Author here. I would add to what the sibling comments have mentioned by saying that SotA results should be taken with a grain of salt. Our engine is capable of streaming (processing the audio as it's being recorded), which is not doable with architectures that have bidirectional decoders or attention mechanisms that require the whole encoder input ahead of time.

For real world applications, this is absolutely crucial, users want latency numbers on the order of milliseconds, not seconds. This is why, if you run a standard test set like LibriSpeech on, say, a commercial offering from Google, it will perform considerably worse than state of the art according to Google papers.
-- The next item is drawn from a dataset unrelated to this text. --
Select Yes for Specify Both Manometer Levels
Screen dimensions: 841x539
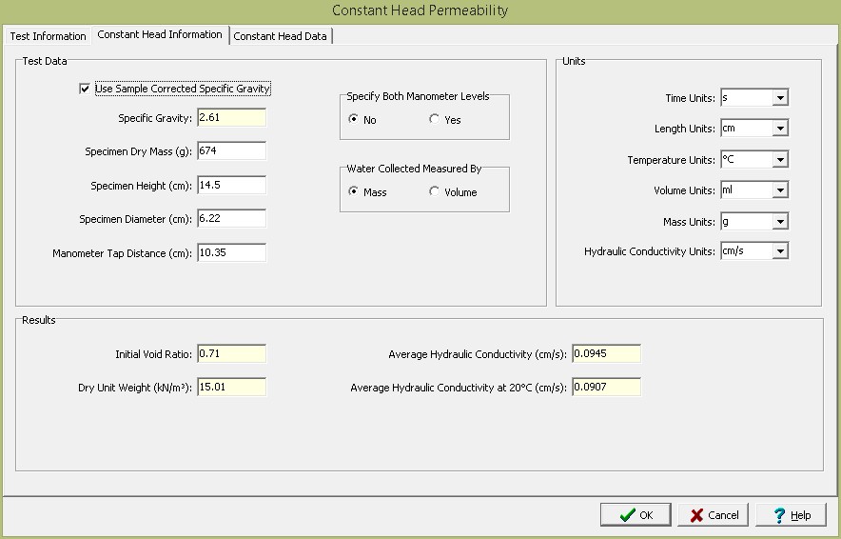pyautogui.click(x=435, y=120)
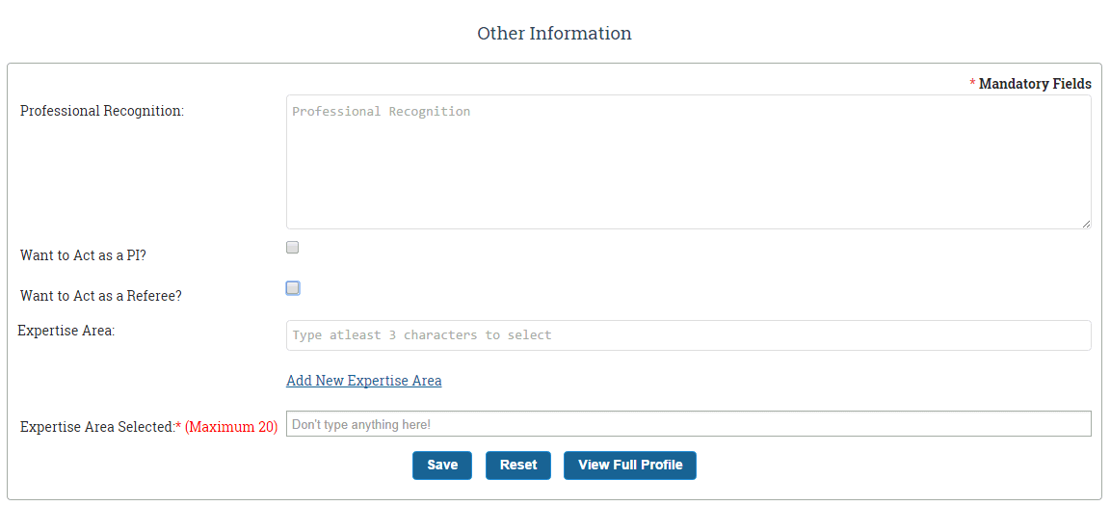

This repository [0] has a benchmark of some commercial offerings. Our model beats all of those on Librispeech clean and other (except for Speechmatics on Librispeech clean), as well as on Common Voice. But note that the Common Voice corpus used in that benchmark is very old.

In sum, I would compare this against solutions that go for the same space: fast, client-side ASR, rather than state of the art.

[0] https://github.com/Franck-Dernoncourt/ASR_benchmark#benchmar...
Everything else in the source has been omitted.